Key Insight: Patients with insurance have 88% lower odds of inpatient admission.
Key Insight: Patients who have had lab tests have 128% lower odds of inpatient admission.
Key Insight: Patients with surgery have 145% lower odds of inpatient admission.
Table 1. Logistic Regression Ranked Coefficients from Strongest to Weakest
| Predictor | Estimate | Std. Error | z-value | p-value |
|---|---|---|---|---|
| Insurance*** | -2.13319 | 0.11567 | 18.442 | < 2e-16 |
| rx_given*** | -1.30270 | 0.13127 | 9.924 | < 2e-16 |
| lab_tests*** | 0.82450 | 0.10913 | 7.555 | 4.19e-14 |
| related_condition*** | 0.96239 | 0.17494 | 5.501 | 3.77e-08 |
| ekg*** | 0.62813 | 0.11301 | 5.558 | 2.72e-08 |
| surgery*** | 0.89785 | 0.18537 | 4.844 | 1.28e-06 |
| ultrasound*** | 0.54345 | 0.13630 | 3.987 | 6.69e-05 |
| mri_ct*** | 0.42790 | 0.10906 | 3.924 | 8.72e-05 |
| Xray | -0.03592 | 0.10341 | 0.347 | 0.728 |
| Vaccination | -0.18130 | 0.48603 | 0.373 | 0.709 |
| Mammogram | -13.87172 | 238.18570 | 0.058 | 0.954 |
| (Intercept) | -1.09992 | 0.19147 | 5.744 | 9.22e-09 |
Table 2: Logistic Regression Confusion Matrix
| n=4241 | ||
|---|---|---|
| Prediction | Predicted No | Predicted Yes |
| Actual No | 647 | 124 |
| Actual Yes | 29 | 48 |
Table 2 shows the logistic regression confusion matrix, the true positive rate, the rate that correctly predicts those who will be admitted is 62.3% and true negative rate is 83.9%, the rate that correctly predicts who will not be admitted.
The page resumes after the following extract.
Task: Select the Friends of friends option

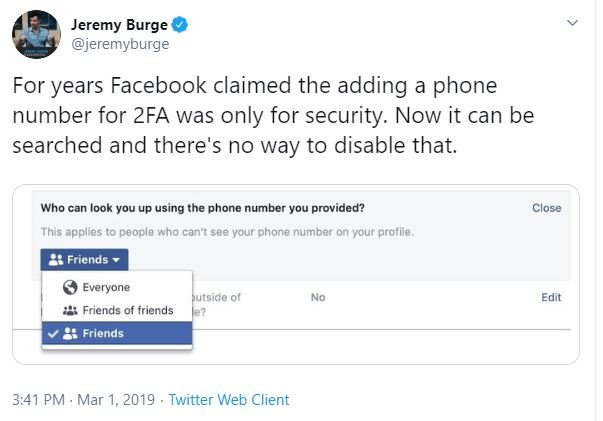Action: click(127, 311)
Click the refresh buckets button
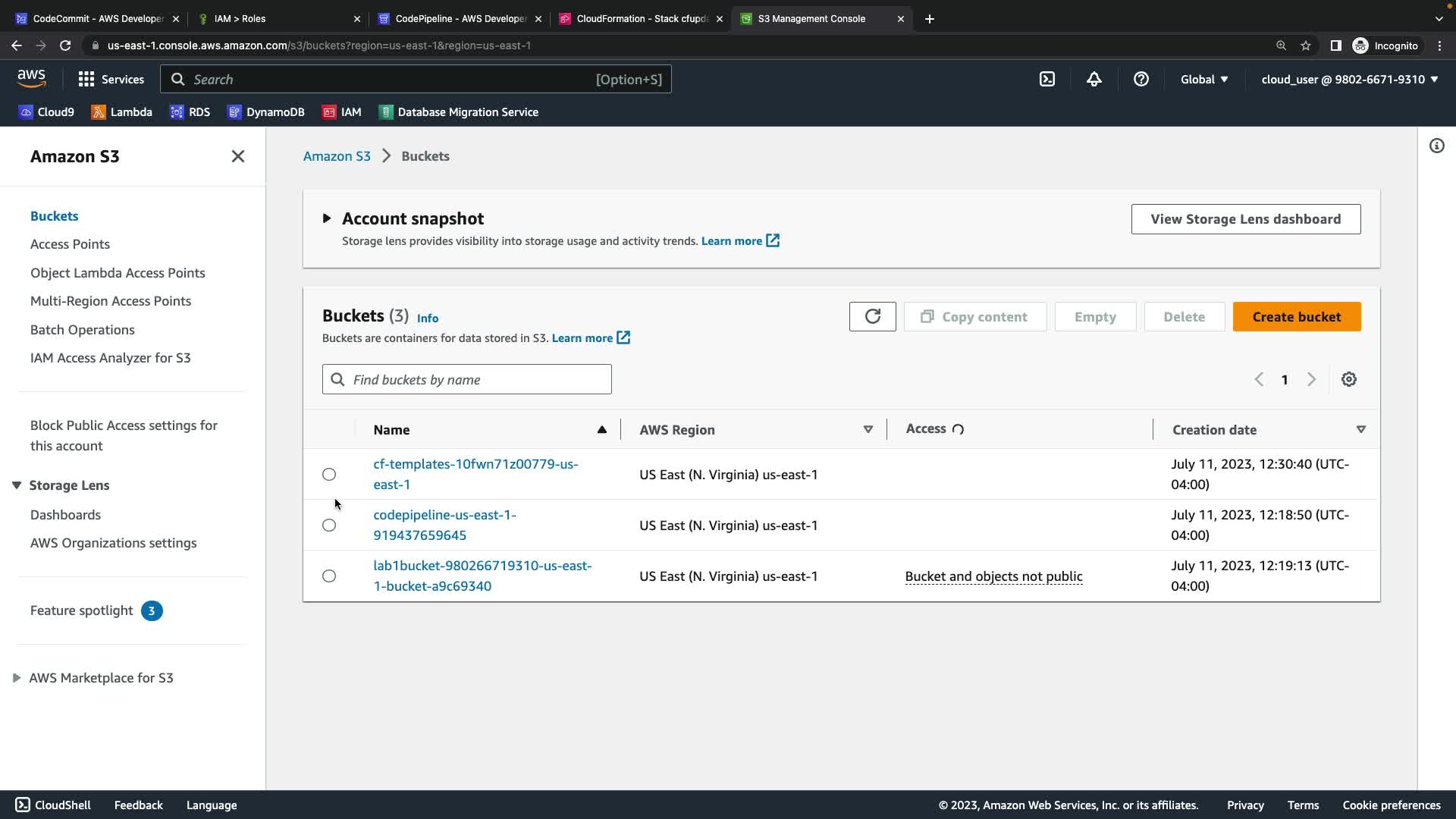 872,316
The type 1 error, which falsely predicts patients being admitted when they are not actually admitted is 16.1% and the type 2 error which also falsely predicts patients not being admitted, when they are truly admitted is 37.7%. Overall, the model has ~82% accuracy rate
True positive rate (62.3%), true negative rate (83.9%), type 1 error (16.1%), and type 2 error (37.7%).
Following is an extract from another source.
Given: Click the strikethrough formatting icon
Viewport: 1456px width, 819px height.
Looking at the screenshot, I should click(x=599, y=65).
Random Forest Tree - Classification
The Random Forest model identifies the key factors that influence whether a patient is admitted. This classification approach works by generating hundreds of decision trees and aggregating their results to determine which predictors contribute most to the outcome.
The model used 362 trees to achieve the lowest mean squared error. The results showed that insurance coverage, lab tests, prescriptions given, and EKG were the most influential variables for predicting patient admission. In contrast, vaccination and mammogram variables contributed very little, like the findings from the logistic regression analysis. Figure 3 presents a plot showing the relative importance of each predictor in the Random Forest model. Table 3 presents the corresponding confusion matrix, showing an overall accuracy of approximately 82%.
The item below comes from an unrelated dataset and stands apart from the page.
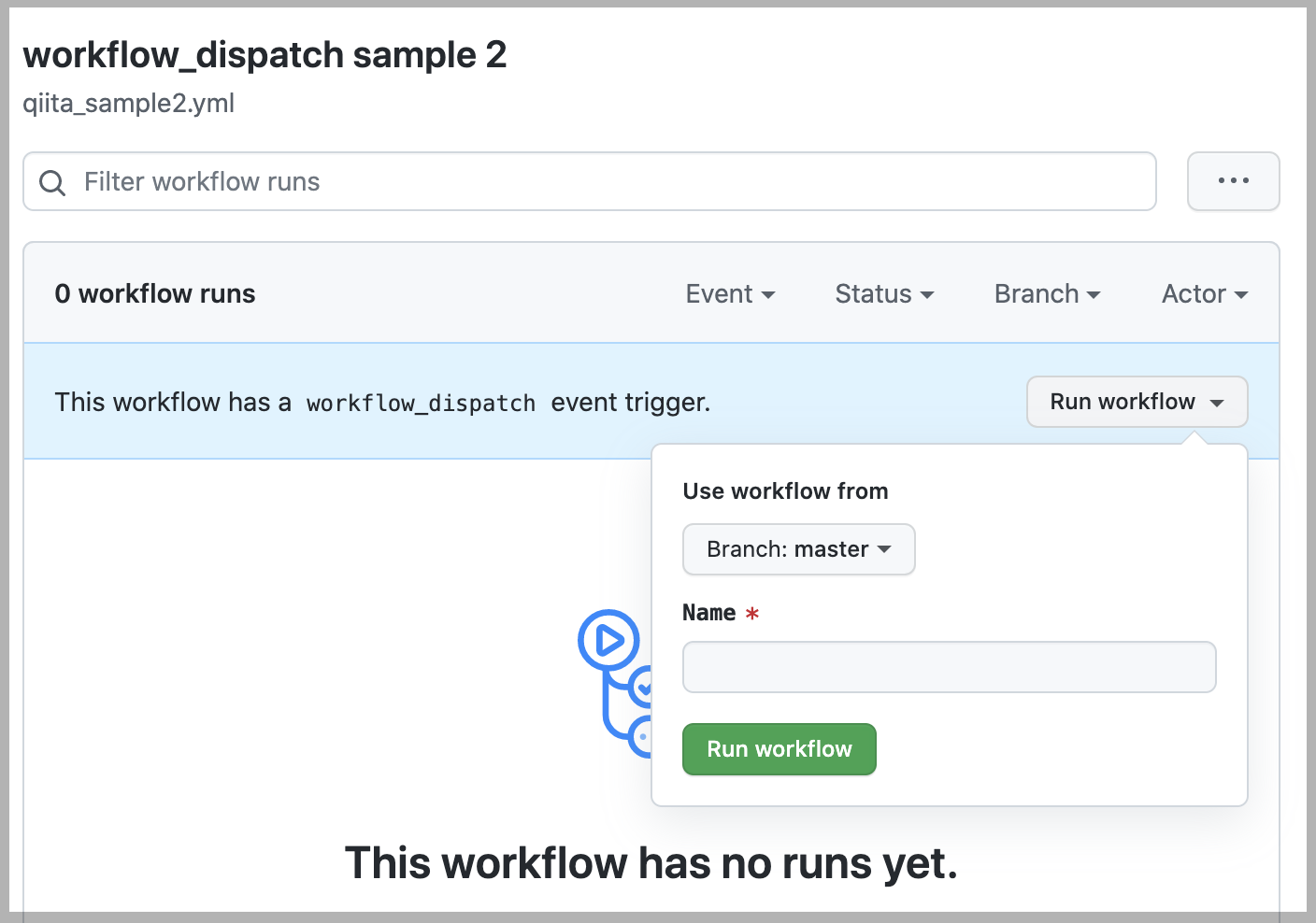
Task: Click the Status filter's chevron icon
Action: click(x=926, y=295)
Figure 3: Variable Importance Plot – Random Forest

Table 3: Random Forest Confusion Matrix & Metrics
Accuracy: 81.7%, Sensitivity: 96.6%, Specificity: 23.3%
| n=4241 | Predicted No | Predicted Yes |
|---|---|---|
| Actual No | 653 | 132 |
| Actual Yes | 23 | 40 |
True positive rate (63.5%%), true negative rate (83.2%), type 1 error (16.8%), and type 2 error (36.5%).
RQ1 Best Model – Random Forest
The logistic regression and Random Forest models produced similar results, achieving roughly 82% accuracy. The logistic regression model offers greater interpretability, showing that insurance status and whether a prescription was given have negative coefficients. This makes it easier to understand the direction of these effects and how these factors relate to the likelihood of an ER visit resulting in inpatient admission.
The Random Forest model, however, is unable to provide this level of detail. However it does handle imbalanced data better because it builds hundreds of decision trees, each using a different subset of the data. While the two models have similar rates of accuracy, sensitivity, specificity, etc., the Random Forest’s approach allows it to more effectively capture patterns in the skewed admission data, which makes it a better model.